PROBLEM — Recast the lines of the records from the one containing "Identify the location of 'Rotary" through the one containing "What do you see at coordinates (427, 846)", inclusive, as a numbered list, leaving out blank lines.
▬▬▬▬▬▬▬▬▬▬
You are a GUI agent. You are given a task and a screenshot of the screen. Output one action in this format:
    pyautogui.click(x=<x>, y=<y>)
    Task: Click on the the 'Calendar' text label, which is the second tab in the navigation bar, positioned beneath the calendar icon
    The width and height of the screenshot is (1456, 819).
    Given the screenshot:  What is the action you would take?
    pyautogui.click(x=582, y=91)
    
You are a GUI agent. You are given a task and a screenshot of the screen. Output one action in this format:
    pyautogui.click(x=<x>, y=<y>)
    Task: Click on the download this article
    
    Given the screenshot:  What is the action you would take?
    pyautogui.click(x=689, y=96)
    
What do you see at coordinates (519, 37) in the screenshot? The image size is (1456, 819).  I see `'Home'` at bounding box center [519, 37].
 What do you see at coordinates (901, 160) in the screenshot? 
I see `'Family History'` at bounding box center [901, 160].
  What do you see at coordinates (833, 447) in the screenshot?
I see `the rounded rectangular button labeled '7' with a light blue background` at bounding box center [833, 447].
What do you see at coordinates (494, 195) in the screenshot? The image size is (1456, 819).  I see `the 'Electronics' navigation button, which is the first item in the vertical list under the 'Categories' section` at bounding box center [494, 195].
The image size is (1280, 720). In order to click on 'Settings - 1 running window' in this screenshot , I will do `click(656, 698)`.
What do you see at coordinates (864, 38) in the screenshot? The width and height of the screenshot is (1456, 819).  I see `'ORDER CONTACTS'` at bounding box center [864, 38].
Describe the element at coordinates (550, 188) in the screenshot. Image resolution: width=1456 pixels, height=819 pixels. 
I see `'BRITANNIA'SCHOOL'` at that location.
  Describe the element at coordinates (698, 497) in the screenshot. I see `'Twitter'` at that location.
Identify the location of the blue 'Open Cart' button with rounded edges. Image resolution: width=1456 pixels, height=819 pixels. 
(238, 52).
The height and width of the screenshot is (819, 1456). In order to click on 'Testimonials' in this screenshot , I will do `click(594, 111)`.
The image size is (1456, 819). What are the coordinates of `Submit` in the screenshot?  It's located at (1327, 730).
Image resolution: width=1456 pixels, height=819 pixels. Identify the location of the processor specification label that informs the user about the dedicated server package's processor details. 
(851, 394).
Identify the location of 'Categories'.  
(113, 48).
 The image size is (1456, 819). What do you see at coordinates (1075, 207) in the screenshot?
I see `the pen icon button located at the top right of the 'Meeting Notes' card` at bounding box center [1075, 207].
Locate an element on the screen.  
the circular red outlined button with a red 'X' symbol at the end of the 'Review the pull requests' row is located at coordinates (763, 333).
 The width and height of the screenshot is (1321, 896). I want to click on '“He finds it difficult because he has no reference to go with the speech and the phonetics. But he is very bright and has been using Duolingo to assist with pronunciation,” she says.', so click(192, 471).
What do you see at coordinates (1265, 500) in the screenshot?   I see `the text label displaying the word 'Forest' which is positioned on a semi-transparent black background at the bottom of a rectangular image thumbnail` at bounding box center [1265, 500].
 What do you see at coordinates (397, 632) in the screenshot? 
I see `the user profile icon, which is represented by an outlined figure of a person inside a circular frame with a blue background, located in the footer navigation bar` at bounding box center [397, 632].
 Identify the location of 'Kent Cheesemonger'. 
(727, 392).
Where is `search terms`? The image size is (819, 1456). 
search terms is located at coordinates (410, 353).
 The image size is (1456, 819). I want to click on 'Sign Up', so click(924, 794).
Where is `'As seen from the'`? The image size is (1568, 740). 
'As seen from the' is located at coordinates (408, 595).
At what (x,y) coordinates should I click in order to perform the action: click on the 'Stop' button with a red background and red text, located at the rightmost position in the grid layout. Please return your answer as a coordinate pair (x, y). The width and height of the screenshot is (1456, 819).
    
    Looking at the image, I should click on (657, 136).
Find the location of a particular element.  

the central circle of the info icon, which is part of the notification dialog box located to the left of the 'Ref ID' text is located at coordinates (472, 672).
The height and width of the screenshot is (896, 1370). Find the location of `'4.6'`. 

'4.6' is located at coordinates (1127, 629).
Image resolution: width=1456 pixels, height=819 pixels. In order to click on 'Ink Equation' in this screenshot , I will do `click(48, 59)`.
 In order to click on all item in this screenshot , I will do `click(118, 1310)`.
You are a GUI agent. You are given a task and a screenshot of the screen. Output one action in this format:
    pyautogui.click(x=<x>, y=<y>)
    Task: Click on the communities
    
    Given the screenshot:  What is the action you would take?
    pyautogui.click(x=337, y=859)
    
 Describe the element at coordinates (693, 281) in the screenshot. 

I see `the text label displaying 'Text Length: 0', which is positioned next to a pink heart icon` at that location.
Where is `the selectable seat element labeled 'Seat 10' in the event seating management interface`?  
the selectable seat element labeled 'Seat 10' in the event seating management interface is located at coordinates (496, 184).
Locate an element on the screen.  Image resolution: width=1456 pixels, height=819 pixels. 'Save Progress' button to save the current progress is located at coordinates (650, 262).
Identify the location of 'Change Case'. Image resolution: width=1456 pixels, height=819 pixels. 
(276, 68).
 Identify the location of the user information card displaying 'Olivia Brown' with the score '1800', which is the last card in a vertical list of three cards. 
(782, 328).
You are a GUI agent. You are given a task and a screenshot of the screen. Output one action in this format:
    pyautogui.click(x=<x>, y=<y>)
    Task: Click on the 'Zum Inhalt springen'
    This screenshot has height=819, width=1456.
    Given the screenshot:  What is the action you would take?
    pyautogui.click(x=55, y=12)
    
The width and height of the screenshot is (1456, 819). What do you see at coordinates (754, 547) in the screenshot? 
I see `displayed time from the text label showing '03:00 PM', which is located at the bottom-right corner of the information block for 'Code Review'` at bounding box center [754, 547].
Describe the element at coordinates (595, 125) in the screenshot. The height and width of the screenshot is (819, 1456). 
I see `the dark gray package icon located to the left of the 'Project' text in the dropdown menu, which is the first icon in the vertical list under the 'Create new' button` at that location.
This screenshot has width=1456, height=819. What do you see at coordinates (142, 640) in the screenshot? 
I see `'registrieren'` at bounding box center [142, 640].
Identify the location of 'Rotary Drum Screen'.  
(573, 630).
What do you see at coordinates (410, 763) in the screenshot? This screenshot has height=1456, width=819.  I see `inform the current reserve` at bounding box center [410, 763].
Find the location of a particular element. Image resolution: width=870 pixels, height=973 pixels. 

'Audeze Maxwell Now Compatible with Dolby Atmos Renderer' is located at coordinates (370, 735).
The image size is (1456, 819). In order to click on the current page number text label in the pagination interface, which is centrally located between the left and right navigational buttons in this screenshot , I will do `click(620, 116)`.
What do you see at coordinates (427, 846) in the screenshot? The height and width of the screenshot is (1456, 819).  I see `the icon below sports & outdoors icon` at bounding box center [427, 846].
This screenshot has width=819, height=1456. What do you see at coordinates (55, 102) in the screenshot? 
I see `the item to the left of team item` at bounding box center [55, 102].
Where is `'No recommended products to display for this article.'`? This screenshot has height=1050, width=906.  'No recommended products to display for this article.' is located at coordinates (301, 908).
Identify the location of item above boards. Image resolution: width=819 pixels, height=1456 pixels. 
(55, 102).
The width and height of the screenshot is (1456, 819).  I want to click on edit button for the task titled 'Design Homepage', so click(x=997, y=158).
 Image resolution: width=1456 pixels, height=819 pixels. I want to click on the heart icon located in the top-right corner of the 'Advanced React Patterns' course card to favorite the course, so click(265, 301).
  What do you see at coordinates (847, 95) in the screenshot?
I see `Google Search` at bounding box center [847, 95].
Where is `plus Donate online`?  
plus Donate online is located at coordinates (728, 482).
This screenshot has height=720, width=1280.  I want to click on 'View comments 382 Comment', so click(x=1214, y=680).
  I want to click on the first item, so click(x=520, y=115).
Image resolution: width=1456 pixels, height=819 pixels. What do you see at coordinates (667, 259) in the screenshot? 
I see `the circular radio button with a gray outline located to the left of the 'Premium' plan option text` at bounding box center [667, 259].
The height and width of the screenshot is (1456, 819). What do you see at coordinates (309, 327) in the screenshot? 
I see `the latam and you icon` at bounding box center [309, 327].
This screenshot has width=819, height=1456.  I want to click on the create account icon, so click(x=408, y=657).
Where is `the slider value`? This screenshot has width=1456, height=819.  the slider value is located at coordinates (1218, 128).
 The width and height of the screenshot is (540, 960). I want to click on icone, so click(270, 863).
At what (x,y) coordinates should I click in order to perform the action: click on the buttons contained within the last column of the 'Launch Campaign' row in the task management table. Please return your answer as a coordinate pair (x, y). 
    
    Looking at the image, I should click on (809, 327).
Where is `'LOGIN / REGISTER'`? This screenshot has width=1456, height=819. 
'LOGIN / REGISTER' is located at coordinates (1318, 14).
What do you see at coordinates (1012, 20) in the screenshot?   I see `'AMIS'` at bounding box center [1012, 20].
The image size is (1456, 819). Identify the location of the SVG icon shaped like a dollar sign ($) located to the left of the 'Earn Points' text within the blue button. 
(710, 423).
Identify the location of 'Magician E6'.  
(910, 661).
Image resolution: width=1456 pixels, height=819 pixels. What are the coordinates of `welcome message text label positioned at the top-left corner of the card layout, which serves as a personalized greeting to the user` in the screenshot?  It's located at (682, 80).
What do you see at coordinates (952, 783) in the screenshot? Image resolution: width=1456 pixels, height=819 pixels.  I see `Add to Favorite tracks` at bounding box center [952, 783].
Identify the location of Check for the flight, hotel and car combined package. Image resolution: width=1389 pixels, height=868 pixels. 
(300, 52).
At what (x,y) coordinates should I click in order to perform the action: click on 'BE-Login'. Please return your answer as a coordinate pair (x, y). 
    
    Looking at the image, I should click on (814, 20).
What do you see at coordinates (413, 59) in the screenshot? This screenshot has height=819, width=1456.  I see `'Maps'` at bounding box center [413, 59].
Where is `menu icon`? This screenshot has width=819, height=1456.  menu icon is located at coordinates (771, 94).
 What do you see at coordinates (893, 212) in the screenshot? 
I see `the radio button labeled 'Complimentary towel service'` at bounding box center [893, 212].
▬▬▬▬▬▬▬▬▬▬
SOLUTION FOR THIS TASK —
1. Identify the location of 'Rotary Drum Screen'.  
2. (573, 630).
3. What do you see at coordinates (410, 763) in the screenshot? This screenshot has height=1456, width=819.  I see `inform the current reserve` at bounding box center [410, 763].
4. Find the location of a particular element. Image resolution: width=870 pixels, height=973 pixels. 
5. 'Audeze Maxwell Now Compatible with Dolby Atmos Renderer' is located at coordinates (370, 735).
6. The image size is (1456, 819). In order to click on the current page number text label in the pagination interface, which is centrally located between the left and right navigational buttons in this screenshot , I will do `click(620, 116)`.
7. What do you see at coordinates (427, 846) in the screenshot? The height and width of the screenshot is (1456, 819).  I see `the icon below sports & outdoors icon` at bounding box center [427, 846].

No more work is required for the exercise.